What makes this strategy potentially effective is the strange place the Steele dossier has occupied in the media landscape. Steele’s findings had circulated among some reporters and other Washington insiders for months in 2016. Nobody knew quite what to make of them. The revelations were so utterly mind-blowing and grotesque — and, once Trump won, their implications so disturbing — that they defied normal standards for scandalous charges.

BuzzFeed published the dossier shortly before Trump’s inauguration. It took care to note that the allegations it contained were “unverified,” and some of them were outright erroneous. But the combined weight of the dossier’s inherent unreliability and BuzzFeed’s lack of legacy-media credibility put far more pressure on the claims than they could bear. The Trump administration used the dossier as an opening to attack the entire mainstream news media as biased, and reporters scrambled to disassociate themselves from charges they could not verify independently.

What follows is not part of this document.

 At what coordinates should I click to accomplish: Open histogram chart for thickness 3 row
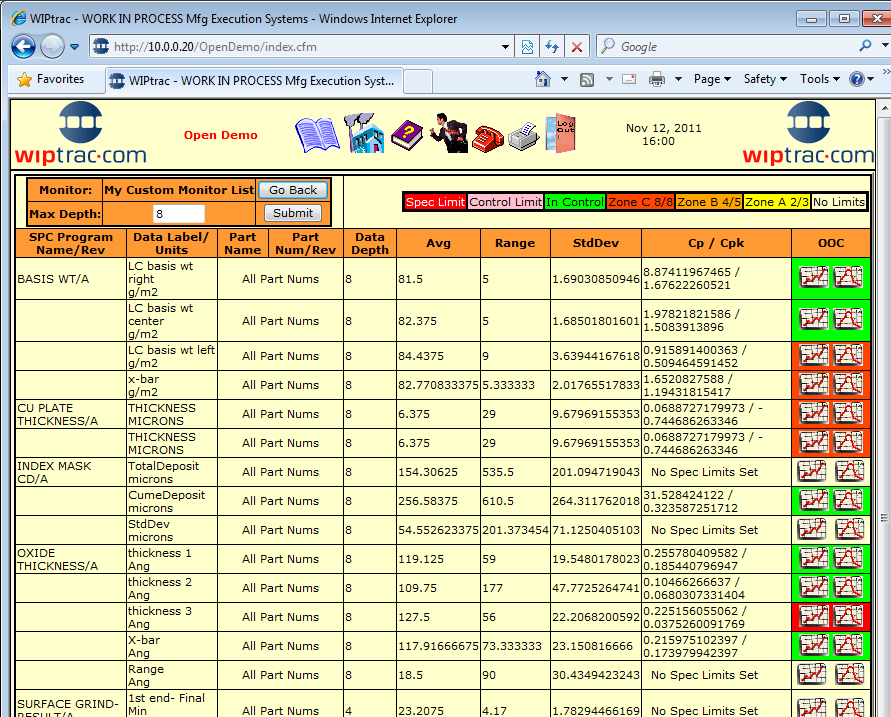849,617
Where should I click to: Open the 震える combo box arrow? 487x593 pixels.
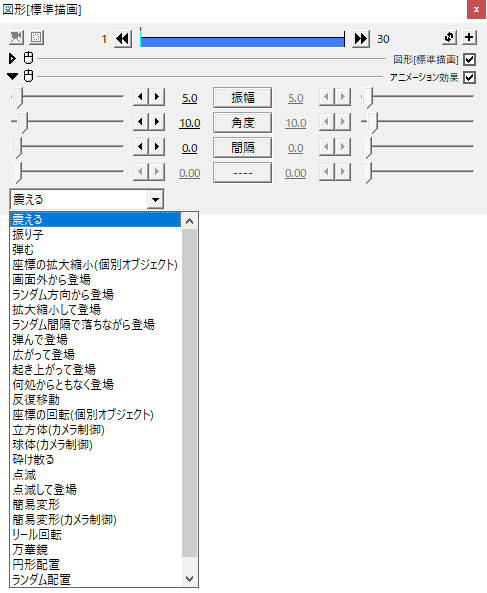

The dossier, left defenseless, became the “salacious, unverified Steele Dossier,” the epitome of irresponsible speculation. That is what enables somebody like Strassel to casually deride it as “fake.”

But unverified does not mean false. And, as CIA veteran John Sipher recently argued, several months of revelations have confirmed a number of Steele’s findings.

Sipher explains that Steele’s reporting was never intended to be a finished intelligence product. He gathered a wide array of source material, and sought to confirm that the sources themselves believed what they were passing on to him, but did not confirm that everything the sources believed was correct. The most memorable charge in the dossier, that Russia has sexual-blackmail leverage over Trump, has not been confirmed anywhere.

That said, as Sipher notes, Steele is a highly respected investigator, and as time has passed, his dossier has looked better and better. He outlined the contours of a Russian plot to help elect Trump, and many of its detailed elements. Steele discovered that Russia had offered the Trump campaign compromising material on Hillary Clinton, a fact that has subsequently been confirmed by the New York Times. Steele accurately described, among other things, the involvement of Russian embassy staff in the plot, Paul Manafort’s off-the-books payments from a pro-Russian party in Ukraine, and Trump’s stalled negotiations to receive licensing payments for projects in Russia. (The latter was recently bolstered by a 2015 letter of intent from the Trump Organization, obtained by CNN, outlining an unconsummated deal that would have given Trump a $4 million upfront fee at no risk.)

Steele found out a lot of detail about Trump’s dealings with Russia before the rest of the world caught on. All this implies that the still-unproven elements of Steele’s reporting, including sexual blackmail, are more likely to be correct than skeptics may have once assumed.

The FBI reportedly used Steele’s reporting in some capacity. Strassel seizes upon the relationship to imply a sinister conspiracy against Trump. “Who was Mr. Steele’s friend at the FBI?” she asks. “Did the bureau influence the direction of the Trump dossier? Did it give Mr. Steele material support from the start?”

Working from the premise that Steele’s dossier is discredited, Republicans hope to attach Comey to it, and thereby sink his reputation. But it’s possible their argument will do something else entirely: They might prove Steele was right after all.